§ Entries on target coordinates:
— BEGIN —
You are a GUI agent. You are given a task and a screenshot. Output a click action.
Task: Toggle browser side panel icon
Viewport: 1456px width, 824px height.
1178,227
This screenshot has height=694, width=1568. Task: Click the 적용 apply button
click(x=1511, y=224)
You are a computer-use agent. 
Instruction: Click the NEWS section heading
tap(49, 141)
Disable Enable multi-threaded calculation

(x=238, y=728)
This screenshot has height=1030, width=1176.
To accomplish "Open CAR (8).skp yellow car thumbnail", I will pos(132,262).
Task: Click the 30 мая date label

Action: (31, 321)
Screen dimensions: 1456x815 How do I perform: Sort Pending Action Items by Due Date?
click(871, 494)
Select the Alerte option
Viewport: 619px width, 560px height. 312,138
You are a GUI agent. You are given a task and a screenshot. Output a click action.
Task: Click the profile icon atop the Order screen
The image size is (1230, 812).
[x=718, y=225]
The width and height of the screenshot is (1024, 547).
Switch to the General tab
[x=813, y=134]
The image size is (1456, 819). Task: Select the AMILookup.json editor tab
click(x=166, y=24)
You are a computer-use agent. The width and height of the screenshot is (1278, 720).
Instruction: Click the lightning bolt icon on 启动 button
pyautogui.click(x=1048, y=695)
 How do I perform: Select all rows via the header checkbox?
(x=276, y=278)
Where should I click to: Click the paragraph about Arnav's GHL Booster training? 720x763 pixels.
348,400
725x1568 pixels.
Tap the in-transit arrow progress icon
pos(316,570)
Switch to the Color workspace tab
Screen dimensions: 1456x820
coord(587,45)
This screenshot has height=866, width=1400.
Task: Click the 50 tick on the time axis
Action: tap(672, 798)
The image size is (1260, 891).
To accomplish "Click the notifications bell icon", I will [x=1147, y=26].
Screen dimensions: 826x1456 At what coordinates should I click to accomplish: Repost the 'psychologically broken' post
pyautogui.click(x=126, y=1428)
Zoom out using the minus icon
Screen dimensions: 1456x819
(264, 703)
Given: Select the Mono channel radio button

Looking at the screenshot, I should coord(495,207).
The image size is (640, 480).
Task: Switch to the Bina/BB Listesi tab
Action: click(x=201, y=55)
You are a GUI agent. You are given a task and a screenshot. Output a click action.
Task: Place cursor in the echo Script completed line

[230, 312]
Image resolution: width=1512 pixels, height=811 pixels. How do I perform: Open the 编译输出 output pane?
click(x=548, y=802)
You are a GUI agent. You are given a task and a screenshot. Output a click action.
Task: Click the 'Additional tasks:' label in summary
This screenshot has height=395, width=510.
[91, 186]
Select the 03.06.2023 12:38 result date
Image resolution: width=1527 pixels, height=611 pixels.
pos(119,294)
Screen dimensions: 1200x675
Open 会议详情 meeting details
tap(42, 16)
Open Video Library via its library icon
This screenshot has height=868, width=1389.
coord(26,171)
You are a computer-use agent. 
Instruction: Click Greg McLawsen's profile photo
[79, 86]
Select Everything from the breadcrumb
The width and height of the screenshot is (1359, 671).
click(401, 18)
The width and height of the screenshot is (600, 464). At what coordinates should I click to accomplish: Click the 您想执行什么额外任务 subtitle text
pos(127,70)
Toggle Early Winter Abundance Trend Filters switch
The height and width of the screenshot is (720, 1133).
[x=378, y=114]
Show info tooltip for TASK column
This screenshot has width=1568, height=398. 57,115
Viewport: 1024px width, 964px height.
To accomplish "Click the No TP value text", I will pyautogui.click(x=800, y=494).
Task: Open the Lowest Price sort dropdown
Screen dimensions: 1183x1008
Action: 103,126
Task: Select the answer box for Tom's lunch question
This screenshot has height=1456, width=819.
— END —
§ Objective:
Recast the part of the listing that opens with the line containing "This screenshot has height=694, width=1568." and closes with the line containing "(x=238, y=728)" as a numbered list, leaving out blank lines.

§ Exercise output:
1. This screenshot has height=694, width=1568. Task: Click the 적용 apply button
2. click(x=1511, y=224)
3. You are a computer-use agent. 
4. Instruction: Click the NEWS section heading
5. tap(49, 141)
6. Disable Enable multi-threaded calculation
7. (x=238, y=728)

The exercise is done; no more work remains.